The array by itself isn’t particularly useful. When you put them in conjunction with Excel functions is when you harness the true power of array formulas. Let’s start with a simple example.

A list to be used in an array formulas

If I were to take the average of these numbers, I get 25.44 (repeating, of course). Let’s add the condition that I only want to average those numbers that are greater than 20. To build the formula, I need to first grab all of the numbers that are greater than 20 (create an array of them), and then average those numbers.

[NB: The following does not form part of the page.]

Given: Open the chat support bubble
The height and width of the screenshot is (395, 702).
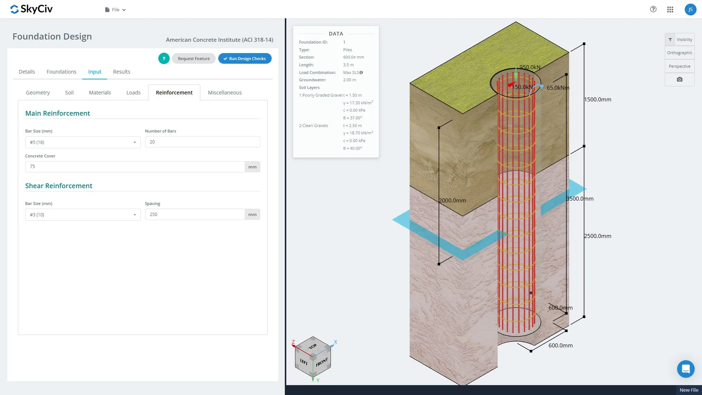Looking at the screenshot, I should [686, 369].
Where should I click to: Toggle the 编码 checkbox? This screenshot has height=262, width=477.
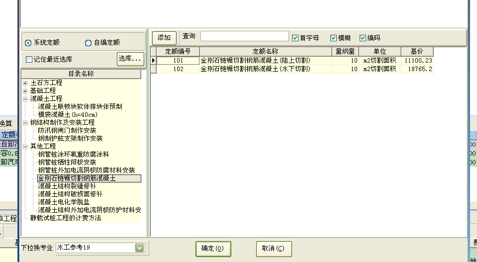coord(363,38)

We’re going to use theIF() function to return the list of numbers greater than 20. Here’s what this part of the formula looks like:

=AVERAGE(IF($A$2:$A$10>20,$A$2:$A$10))
         ----------------------------

When this formula is entered as an array formula (using Ctrl+Shift+Enter), it will take each argument and convert it into an array and process each element in all arrays like so:

=AVERAGE(
    IF(
    {36; 3; 28; 35; 12; 33; 29; 19; 34}>20,
    {36; 3; 28; 35; 12; 33; 29; 19; 34},
    )
)

The first argument is the condition. Excel will look at each element in the first array and check if it is greater than 20. If so, it will evaluate to TRUE, otherwise it will evaluate to FALSE. Take a look at the first value of 36:

=AVERAGE(
    IF(
    { 36 > 20; 3; 28; 35; 12; 33; 29; 19; 34},
      -------
    { 36;      3; 28; 35; 12; 33; 29; 19; 34}
    )
)

The underlined section 36 > 20 will evaluate to TRUE. When it is done checking all the conditions, it will create a new array of TRUE/FALSE for each element it checked and replace the old array with the TRUE/FALSE array like so:

=AVERAGE(
    IF(
    { TRUE; FALSE; TRUE; TRUE; FALSE; TRUE; TRUE; FALSE; TRUE},
    {   36;     3;   28;   35;    12;   33;   29;    19;   34}
    )
)

Now the formula will match up those items which are true and return the corresponding number and return only those numbers that match up with TRUE:

=AVERAGE(
    IF(
    { TRUE; FALSE; TRUE; TRUE; FALSE; TRUE; TRUE; FALSE; TRUE},
      -----        ----- -----        ----- -----        ----
    {   36;     3;   28;   35;    12;   33;   29;    19;   34}
        ---          ---   ---          ---   ---          --
    )
)

Becomes:

=AVERAGE({ 36; 28; 35; 33; 29; 34})
           --- --- --- --- --- --

Now the AVERAGE() function will work with averaging those numbers returned, which results in:

32.5

I hope this post helps you better understand how Excel works out an array formula. I’ll be posting more articles in the near future with more examples using array formulas. If you have any questions, feel free to comment below!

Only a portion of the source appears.